Following the recent resignation of women’s track and field head coach Bev Kearney, several questions regarding the timing of the incident remain.
Kearney admitted in late October to having “an intimate consensual relationship” in 2002 with “a student-athlete in [the] program,” according to a statement from Patricia Ohlendorf, the University’s vice president for legal affairs.
Kearney’s relationship with the adult student-athlete began about 10 1/2 years ago and ended about eight years ago.
Kearney resigned Jan. 5 after being notified that the University was prepared to begin the termination process.
“You know, you get caught up in the emotional and the physical components of a relationship, and the last thing you’re doing is thinking rationally,” Kearney said in a Jan. 8 interview on the CNN program, “Starting Point with Soledad O’Brien.”
Kearney admitted to the previous relationship after it was brought to the attention of the athletic department in October by the still unrevealed former student-athlete involved. The University then placed Kearney on paid administrative leave as it further investigated the matter before she resigned later on.

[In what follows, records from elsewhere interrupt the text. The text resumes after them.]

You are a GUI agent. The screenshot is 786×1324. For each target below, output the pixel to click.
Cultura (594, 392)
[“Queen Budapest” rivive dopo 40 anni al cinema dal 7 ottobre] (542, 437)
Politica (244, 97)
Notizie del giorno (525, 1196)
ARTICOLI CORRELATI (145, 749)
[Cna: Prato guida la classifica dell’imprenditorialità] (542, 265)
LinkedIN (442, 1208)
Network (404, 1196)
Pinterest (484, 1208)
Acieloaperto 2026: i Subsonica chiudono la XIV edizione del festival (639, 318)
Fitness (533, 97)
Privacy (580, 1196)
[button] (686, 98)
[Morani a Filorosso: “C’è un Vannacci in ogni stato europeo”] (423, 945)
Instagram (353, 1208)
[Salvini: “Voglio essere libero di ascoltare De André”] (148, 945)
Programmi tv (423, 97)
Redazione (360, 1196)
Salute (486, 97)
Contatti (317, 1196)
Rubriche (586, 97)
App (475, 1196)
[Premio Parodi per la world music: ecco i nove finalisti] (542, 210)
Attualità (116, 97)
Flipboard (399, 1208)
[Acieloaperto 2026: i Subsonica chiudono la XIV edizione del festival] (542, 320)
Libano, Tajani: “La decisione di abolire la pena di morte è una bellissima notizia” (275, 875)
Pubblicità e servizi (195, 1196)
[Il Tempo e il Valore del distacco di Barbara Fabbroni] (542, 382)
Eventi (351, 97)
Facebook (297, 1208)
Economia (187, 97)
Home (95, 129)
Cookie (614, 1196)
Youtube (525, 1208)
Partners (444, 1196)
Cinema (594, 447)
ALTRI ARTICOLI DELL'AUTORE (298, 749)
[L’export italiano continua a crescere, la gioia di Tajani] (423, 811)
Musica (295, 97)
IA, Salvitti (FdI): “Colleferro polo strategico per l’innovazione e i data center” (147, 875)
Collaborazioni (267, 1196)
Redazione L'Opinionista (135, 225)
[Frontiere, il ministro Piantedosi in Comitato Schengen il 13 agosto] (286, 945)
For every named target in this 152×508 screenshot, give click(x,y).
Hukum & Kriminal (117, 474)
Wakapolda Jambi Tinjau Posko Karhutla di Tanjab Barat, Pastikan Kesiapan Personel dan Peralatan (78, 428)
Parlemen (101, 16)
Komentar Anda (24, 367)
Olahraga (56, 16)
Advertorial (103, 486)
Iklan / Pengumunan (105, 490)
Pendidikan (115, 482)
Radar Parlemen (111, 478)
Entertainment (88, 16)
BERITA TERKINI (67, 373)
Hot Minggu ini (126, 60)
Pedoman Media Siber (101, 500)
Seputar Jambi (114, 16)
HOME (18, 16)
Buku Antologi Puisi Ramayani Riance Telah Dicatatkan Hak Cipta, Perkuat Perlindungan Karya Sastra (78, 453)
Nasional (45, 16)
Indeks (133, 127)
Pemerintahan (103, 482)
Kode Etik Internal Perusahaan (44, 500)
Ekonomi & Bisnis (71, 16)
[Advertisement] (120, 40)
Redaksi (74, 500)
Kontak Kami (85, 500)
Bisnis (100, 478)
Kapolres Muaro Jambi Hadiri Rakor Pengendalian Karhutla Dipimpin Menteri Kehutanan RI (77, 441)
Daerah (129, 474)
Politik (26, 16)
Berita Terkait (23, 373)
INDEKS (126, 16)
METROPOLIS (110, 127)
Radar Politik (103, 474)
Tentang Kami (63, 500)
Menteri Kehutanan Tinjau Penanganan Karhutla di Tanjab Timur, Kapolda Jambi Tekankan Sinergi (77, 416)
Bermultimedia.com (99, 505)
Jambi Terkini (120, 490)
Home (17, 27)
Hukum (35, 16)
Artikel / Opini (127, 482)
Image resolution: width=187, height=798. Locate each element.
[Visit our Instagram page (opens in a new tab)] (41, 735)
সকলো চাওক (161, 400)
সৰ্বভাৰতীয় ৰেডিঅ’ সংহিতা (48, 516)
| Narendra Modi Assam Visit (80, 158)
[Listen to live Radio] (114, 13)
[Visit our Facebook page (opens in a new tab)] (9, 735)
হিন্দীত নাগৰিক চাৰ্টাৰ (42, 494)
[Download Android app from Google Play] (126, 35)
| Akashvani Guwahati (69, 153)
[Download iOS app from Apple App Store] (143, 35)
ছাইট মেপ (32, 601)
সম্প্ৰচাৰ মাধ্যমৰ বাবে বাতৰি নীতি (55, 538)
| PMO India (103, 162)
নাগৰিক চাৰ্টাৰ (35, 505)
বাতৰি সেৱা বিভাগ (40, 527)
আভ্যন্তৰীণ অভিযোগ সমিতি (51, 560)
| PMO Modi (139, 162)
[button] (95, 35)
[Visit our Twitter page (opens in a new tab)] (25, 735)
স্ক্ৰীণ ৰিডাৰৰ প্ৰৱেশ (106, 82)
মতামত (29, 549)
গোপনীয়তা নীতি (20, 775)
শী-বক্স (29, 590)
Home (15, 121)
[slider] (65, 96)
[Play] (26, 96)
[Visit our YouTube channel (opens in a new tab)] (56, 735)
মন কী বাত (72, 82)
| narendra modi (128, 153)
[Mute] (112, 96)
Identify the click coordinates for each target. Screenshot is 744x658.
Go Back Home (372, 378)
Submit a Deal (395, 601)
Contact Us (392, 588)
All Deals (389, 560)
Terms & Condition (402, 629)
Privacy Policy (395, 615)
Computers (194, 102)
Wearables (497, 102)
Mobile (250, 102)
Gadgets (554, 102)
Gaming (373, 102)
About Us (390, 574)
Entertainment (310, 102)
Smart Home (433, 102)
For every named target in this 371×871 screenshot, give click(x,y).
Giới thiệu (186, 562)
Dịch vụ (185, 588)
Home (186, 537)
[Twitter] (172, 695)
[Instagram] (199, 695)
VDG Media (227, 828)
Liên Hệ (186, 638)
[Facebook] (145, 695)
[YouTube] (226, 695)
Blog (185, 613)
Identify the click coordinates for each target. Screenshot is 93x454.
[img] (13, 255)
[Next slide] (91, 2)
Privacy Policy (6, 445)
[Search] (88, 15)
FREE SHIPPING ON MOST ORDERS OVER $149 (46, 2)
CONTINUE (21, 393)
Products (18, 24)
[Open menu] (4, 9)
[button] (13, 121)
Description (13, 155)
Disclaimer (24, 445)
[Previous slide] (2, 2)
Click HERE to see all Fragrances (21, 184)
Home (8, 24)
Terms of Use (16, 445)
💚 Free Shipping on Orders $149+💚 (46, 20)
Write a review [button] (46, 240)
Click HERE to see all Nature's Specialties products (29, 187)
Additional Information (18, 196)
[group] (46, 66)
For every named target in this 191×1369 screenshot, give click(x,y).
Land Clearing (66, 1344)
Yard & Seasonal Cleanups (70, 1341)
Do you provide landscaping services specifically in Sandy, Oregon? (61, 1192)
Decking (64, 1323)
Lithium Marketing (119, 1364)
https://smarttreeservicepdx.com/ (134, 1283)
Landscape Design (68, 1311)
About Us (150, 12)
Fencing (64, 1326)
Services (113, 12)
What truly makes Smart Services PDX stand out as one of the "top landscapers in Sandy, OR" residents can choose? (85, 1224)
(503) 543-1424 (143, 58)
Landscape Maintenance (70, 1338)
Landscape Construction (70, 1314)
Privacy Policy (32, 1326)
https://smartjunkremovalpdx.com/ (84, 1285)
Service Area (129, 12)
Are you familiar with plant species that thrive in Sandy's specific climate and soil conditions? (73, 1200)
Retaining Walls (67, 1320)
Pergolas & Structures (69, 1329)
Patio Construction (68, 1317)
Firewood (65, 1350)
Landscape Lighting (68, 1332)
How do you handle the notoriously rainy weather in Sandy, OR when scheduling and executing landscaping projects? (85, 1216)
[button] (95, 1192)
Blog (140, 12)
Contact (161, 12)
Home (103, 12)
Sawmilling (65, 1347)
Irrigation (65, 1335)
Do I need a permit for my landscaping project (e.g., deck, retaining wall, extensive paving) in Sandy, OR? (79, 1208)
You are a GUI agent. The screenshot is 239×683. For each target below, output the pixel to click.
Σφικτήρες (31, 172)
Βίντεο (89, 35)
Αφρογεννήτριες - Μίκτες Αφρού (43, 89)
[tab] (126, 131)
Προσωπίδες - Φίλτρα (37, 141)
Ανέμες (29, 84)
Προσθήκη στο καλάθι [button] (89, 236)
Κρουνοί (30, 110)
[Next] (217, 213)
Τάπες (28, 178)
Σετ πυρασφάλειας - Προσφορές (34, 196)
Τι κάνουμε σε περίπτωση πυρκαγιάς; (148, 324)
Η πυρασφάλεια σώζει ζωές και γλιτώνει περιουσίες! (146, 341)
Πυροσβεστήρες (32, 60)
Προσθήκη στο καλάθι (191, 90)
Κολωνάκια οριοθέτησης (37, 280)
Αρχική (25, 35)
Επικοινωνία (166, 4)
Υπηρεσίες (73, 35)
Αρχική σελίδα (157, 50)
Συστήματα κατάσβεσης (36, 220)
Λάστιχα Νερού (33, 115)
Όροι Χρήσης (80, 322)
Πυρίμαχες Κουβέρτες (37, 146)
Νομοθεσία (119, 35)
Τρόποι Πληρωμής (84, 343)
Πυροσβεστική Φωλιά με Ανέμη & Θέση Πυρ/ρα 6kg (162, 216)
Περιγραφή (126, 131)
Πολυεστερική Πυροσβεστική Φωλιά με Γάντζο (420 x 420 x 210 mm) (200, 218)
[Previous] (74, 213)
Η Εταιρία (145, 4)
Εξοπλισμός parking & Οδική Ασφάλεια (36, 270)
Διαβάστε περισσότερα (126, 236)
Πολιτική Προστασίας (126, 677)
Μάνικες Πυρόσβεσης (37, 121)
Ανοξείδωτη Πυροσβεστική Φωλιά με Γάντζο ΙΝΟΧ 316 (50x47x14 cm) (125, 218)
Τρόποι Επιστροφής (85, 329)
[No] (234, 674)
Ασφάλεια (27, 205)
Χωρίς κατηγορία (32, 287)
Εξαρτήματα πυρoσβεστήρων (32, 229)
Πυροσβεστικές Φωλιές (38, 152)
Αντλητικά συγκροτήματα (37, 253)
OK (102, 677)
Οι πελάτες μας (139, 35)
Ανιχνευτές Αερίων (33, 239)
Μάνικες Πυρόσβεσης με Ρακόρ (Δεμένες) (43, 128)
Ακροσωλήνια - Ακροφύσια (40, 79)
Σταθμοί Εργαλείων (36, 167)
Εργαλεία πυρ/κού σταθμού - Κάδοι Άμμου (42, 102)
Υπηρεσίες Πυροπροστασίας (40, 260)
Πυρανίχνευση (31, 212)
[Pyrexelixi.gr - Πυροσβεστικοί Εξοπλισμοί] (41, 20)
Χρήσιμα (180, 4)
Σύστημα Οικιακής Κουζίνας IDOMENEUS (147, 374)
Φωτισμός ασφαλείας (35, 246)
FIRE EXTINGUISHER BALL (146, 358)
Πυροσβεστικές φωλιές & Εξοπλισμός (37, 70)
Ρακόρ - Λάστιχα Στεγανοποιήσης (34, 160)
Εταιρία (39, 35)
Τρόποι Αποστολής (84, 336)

According to the University’s Handbook of Operating Procedures, “the University strongly discourages consensual relationships between supervisors and subordinates, teachers and students and advisors and students.” The policy goes on to say that a failure to report the relationship “will be subject to disciplinary action, up to and including termination.”
The University implemented the policy in November 2001, about a year before the start of the relationship. But Kearney’s attorney Derek Howard said that the University’s reasoning for firing Kearney made no mention of the policy.
“[The University] doesn’t mention [Kearney’s] failure to report the relationship as the reason for firing her,” Howard said. “It’s because she had the relationship, period.”
In her statement, Ohlendorf said the relationship was “unprofessional and crosses the line of trust placed in the head coach for all aspects of the athletic program and the best interests of the student-athletes on the team.”
Kearney told CNN that while she was unaware of the policy to begin with, the disclosure part was never the reason for her termination.
“I said then, ‘Has everyone else been terminated as a point of reference of having had a relationship?’ and the answer was ... ‘We don’t view those the same as yours.’”
There are also several questions regarding the timing of the firing. According to a Nov. 30 story by The Associated Press, Kearney was up for a raise. Chris Plonsky, women’s athletics director, emailed President William Powers Jr. on Sept. 24 to request the raise, which would have brought Kearney’s base salary up from $270,000 per year plus bonuses to $397,000 per year plus bonuses in 2012-13. By 2017, her base salary would have been up to $475,000 per year. Plonsky said in the email that the raise would put her among the top three highest compensated track coaches in the nation.
Contracts need to be approved by the UT System Board of Regents, and Kearney’s contract was set to be on the board’s October agenda until being pulled by administrators, according to the story.
Howard said he believes the revelation of the relationship and the timing of Kearney’s proposed raise are not unrelated.
“We don’t think it was a coincidence,” Howard said. “We do believe there was a motivation to do that.”
Howard said he and Kearney are discussing legal options, which could include a discrimination lawsuit that would not only examine relationships between head coaches and student-athletes but relationships between students and other University employees, including faculty members.
Kearney was the women’s track and field head coach since 1993, leading the Longhorns to six national championships — three indoor and three outdoor — during her 20-year tenure. She was named her conference’s coach of the year 16 times and guided Texas to 14 straight top-10 finishes at the NCAA Outdoor Championships between 1994 and 2007, a previously unprecedented feat.
Kearney had been in a car accident in 2002 and suffered spinal injuries. She had to learn how to walk again, and her story and perseverance have been widely covered by local and national media outlets. Up until her firing, 2012 was a year filled with accomplishments for Kearney including being recognized as one of CNN’s “Breakthrough Women,” sharing the stage with Michelle Obama at the BET Honors gala and watching eight of her former student-athletes compete in the summer Olympics.
Kearney has not been given any opportunity to speak with the team, Howard said. Rose Brimmer, who spent eight seasons as an assistant coach under Kearney, will take over as interim head women’s track and field coach, while Stephen Sisson, who has been an assistant women’s track and field coach at Texas since 2006, will take on “expanded duties.” The athletic department did not respond to a question on whether it had begun its search for a new head coach.